Adding row polymorphism to Damas-Hindley-Milner
Intro to HM
Damas-Hindley-Milner (HM) is a type system for Standard ML and the ML-family languages. River and I wrote about it earlier this month. Check out that post if you would like an introduction or refresher. In this post, we’ll add row polymorphism to it. We’ll do it in the context of scrapscript’s implementation of Algorithm J, but the core ideas should be language and algorithm-independent.
Records
A record is an unordered collection of name to value mappings, like { x =
1, y = "hello" }
. Scrapscript has a very dynamic notion of records in the
interpreter and the compiler: any record can have any number of fields, with
any names, with any values. This makes code like the following possible:
get_x { x=1, y=2 }
. get_x =
| { x=x, ... } -> x
At run-time, the pattern matching looks for a field named x
in the record and
ignores the rest. The spread (...
) indicates that it’s okay to also have
other fields in the record.
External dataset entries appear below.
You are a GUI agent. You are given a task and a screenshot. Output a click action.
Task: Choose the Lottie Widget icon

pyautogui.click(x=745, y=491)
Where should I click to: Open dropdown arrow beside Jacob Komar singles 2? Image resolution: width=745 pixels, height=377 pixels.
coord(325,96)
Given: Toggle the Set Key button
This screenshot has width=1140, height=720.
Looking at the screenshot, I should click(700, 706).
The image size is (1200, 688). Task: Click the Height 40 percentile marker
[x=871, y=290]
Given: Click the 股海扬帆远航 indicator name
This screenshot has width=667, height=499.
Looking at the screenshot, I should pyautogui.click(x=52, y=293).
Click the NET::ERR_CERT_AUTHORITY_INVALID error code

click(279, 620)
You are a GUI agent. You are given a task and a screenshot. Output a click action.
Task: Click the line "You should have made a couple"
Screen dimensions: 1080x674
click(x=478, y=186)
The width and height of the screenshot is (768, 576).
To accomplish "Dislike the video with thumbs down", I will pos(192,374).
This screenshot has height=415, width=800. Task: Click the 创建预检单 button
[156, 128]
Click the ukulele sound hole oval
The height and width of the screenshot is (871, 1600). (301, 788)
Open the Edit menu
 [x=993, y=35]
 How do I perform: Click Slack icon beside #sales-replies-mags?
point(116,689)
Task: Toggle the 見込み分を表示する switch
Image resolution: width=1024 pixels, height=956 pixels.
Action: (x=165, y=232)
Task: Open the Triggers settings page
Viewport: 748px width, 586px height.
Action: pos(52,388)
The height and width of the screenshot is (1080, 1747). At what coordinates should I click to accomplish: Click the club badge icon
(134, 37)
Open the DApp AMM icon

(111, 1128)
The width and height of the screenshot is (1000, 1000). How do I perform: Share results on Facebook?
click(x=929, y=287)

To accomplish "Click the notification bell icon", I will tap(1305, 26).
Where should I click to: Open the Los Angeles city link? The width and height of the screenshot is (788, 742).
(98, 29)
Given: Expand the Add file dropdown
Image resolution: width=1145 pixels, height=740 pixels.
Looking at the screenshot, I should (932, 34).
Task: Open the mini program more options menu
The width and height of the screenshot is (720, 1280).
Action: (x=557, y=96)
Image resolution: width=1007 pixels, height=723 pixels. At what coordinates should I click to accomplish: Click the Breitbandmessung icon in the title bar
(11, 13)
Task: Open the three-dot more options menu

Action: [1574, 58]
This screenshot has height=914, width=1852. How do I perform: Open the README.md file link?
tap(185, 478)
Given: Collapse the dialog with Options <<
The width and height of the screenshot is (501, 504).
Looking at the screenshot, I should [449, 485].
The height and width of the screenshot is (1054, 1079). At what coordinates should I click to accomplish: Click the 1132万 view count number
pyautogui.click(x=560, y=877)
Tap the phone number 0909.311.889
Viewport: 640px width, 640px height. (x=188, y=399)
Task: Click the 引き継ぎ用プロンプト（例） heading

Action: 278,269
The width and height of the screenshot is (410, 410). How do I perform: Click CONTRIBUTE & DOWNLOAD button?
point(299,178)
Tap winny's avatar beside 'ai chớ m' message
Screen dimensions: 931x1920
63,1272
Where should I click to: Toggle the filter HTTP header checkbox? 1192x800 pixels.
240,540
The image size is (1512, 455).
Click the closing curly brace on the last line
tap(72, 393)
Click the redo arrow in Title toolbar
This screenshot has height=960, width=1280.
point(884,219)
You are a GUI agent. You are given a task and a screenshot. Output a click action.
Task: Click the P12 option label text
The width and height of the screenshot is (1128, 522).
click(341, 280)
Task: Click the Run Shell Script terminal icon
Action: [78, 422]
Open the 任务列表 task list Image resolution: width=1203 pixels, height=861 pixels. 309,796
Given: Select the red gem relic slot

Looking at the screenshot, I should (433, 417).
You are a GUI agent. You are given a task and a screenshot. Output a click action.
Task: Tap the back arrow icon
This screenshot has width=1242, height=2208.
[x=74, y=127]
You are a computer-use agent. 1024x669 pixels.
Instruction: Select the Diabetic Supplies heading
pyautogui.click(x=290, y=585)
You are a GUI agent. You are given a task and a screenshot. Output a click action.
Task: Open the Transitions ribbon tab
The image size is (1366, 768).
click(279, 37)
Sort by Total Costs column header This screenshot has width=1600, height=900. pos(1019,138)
If the pattern were instead { x=x }
, then the
match would fail at run-time due to excess fields.
The following snippet also runs even though left
and right
have different
leftover record parts:
get_x left + get_x right
. left = { x = 1, y = 2 }
. right = { x = 1, y = 2, z = 3 }
. get_x = | { x = x, ... } -> x
This “leftover” bit isn’t straightforward to model in the type system. We’ll need some special sauce there.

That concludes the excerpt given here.